Scandale de la viande de cheval : un an de prison ferme requis contre l'ex-directeur de l'entreprise Spanghero

Jacques Poujol était jugé avec trois autres prévenus dans le principal volet du scandale de la viande de cheval vendue pour du bœuf. L'affaire avait éclaté en 2013.

Une usine de l\'entreprise Spanghero, le 10 février 2013, à Castelnaudary (Aude).
Une usine de l'entreprise Spanghero, le 10 février 2013, à Castelnaudary (Aude). (REMY GABALDA / AFP)

L'affaire de la viande de cheval va bientôt connaître son dénouement. Le parquet de Paris a requis, mardi 12 février, trois ans de prison, dont deux avec sursis, à l'encontre de l'ancien directeur de l'entreprise de fabrication de viandes Spanghero.
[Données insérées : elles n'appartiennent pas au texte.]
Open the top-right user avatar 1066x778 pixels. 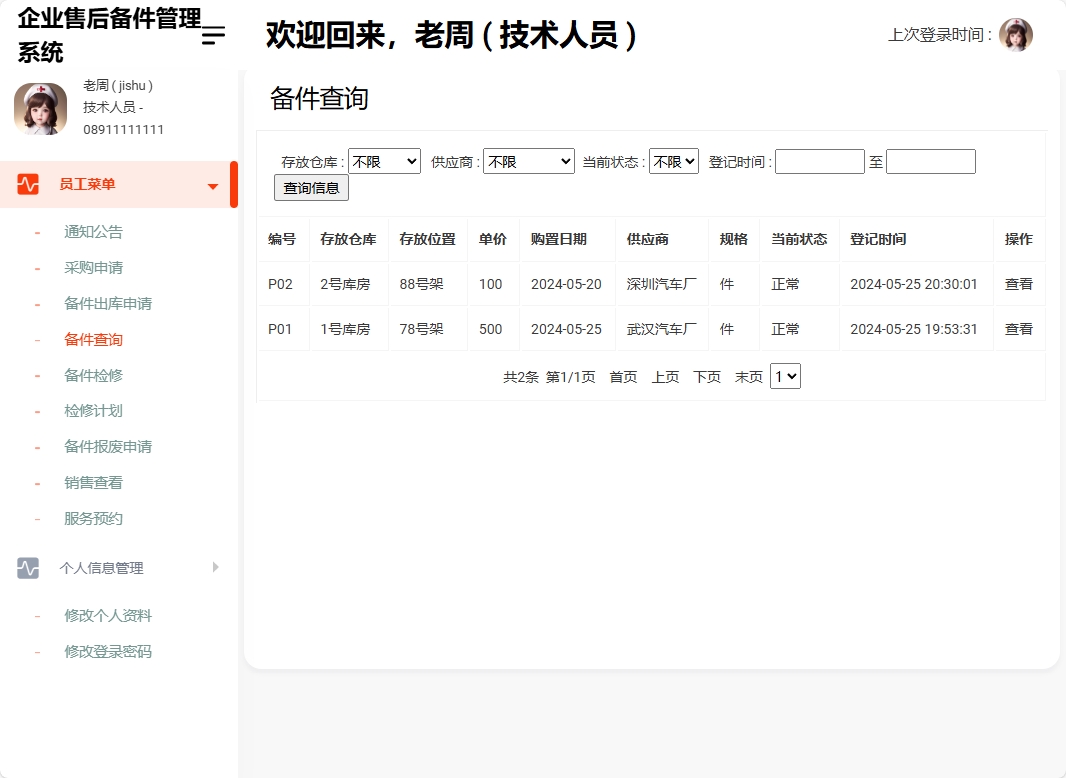[1016, 34]

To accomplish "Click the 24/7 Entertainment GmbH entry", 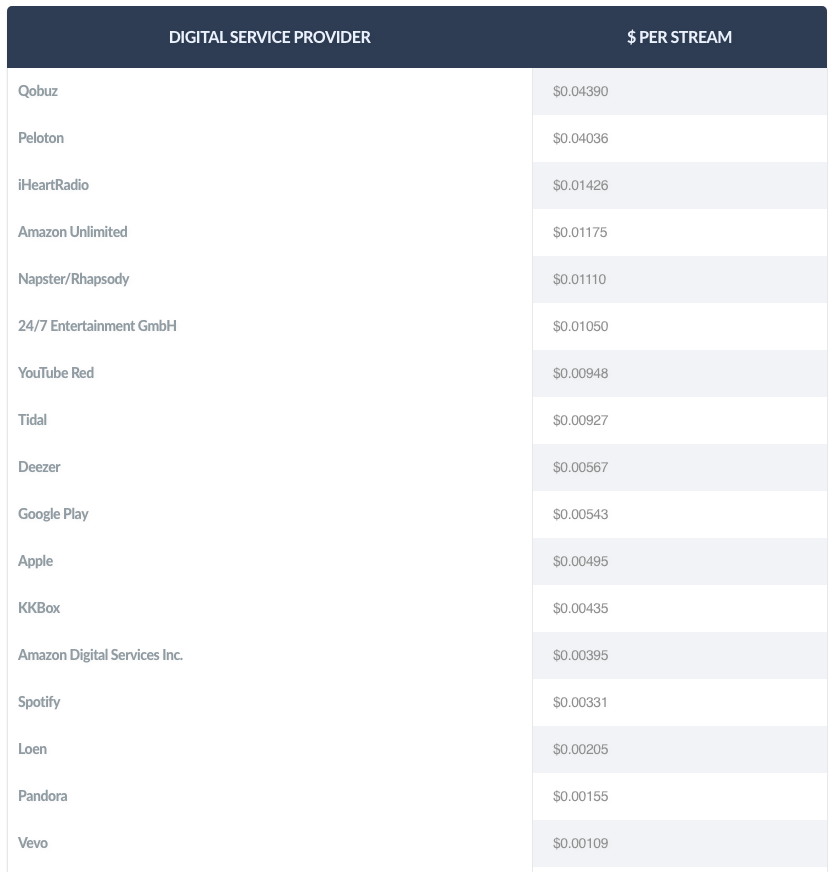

Ce dernier était jugé avec trois autres prévenus dans le principal volet du scandale de la viande de cheval vendue pour du bœuf, qui avait éclaté en Europe en 2013.

Poursuivi pour escroquerie en bande organisée et tromperies, Jacques Poujol est notamment soupçonné d'avoir vendu, entre 2012 et 2013, plus de 500 tonnes de cheval comme étant du bœuf au fabricant de plats préparés Tavola, dans une entente frauduleuse avec un négociant néerlandais, Johannes Fasen. Contre ce dernier, "grand organisateur de la fraude", quatre ans de prison avec mandat d'arrêt ont été requis.

Le parquet a aussi demandé leur interdiction définitive d'exercer dans la viande en France et, pour Jacques Poujol, la confiscation de plus de 870 000 euros. Dans cette affaire, "l'une des plus importantes fraudes alimentaires de ces dernières années", "la traçabilité a été méticuleusement torpillée" dans des entrepôts néerlandais puis en France chez Spanghero, a fustigé la procureure. Pour la représentante de l'accusation, les prévenus de ce dossier "ont organisé de concert" la fraude avec un intérêt économique "tout particulier".